Un « malaise » chez les pompiers comparable à celui des urgences


Le président de la fédération nationale des sapeurs-pompiers de France a appelé à une « réorganisation du système ».

Le président de la fédération nationale des sapeurs-pompiers de France (FNSPF), Grégory Allione, a comparé vendredi le malaise des pompiers à celui des urgences, en appelant à une « réorganisation du système », plus d’un mois après le début d’un mouvement de grève chez les pompiers professionnels. 

« Il y a un malaise comme il y a dans les urgences », a déclaré Grégory Allione sur RTL.

Selon le président de la FNSPF, avec le vieillissement de la population, la désertification médicale ou la réorganisation de cliniques, « nous faisons ce que d’autres faisaient auparavant » en « comblant le manque de services publics dans les territoires ».

« Nous acheminons toute cette détresse, toute cette bobologie, tout ce qui n’est pas nécessairement de l’urgence, nous l’acheminons aux services des urgences » devenus de « vrais dispensaires », regrette Grégory Allione, « complètement en phase » avec Patrick Pelloux, président de l’Association des médecins urgentistes de France (Amuf).

Il y a une nécessité de réviser le « schéma entre les pompiers et les urgences », a-t-il déclaré.
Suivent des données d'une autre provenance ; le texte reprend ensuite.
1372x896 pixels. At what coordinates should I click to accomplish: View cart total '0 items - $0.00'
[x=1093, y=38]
La grève des urgences, démarrée mi-mars à Paris, touche désormais plus de 200 services selon le collectif Inter-urgences, qui réclame plus de lits, d’embauches et des hausses de salaires.

 
4,5 millions d’interventions en 2018 réalisées par les pompiers

Par ailleurs, le président de la FNSPF a rappelé qu’Emmanuel Macron s’est prononcé pour un numéro d’urgence unique, regroupant tous les appels d’urgence (police, pompiers, Samu…) sur une même plateforme et qui permettra que « l’ensemble des services publics travaillent ensemble ». Aucune date de mise en oeuvre n’a cependant été arrêtée.
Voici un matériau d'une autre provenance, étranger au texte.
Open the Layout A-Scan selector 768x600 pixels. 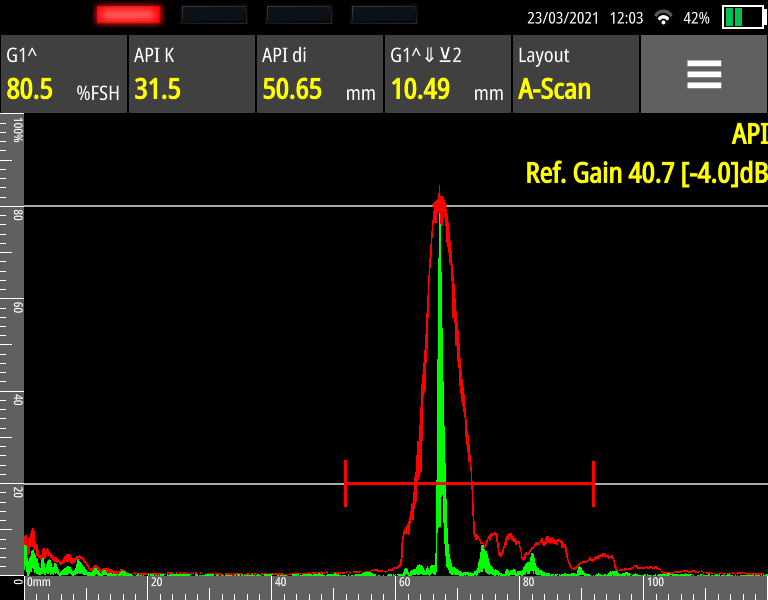click(x=575, y=75)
Un mouvement de grève, à l’appel de sept des neuf syndicats de pompiers professionnels, est en cours depuis le 26 juin et jusqu’au 31 août pour exprimer leur « ras-le-bol » face à un État qui selon eux les « laisse démunis face à la multiplication des interventions et parfois des agressions ». Ils réclament plus de moyens et une revalorisation salariale.

Cette grève est avant tout symbolique car les pompiers ont une obligation de service minimum et des personnels sont réquisitionnés pour assurer leurs interventions, avec des équipes parfois réduites.

Les pompiers ont fait 4,5 millions d’interventions en 2018, soit une toutes les 7 secondes, dont 80% pour les secours aux personnes et 6% pour les incendies.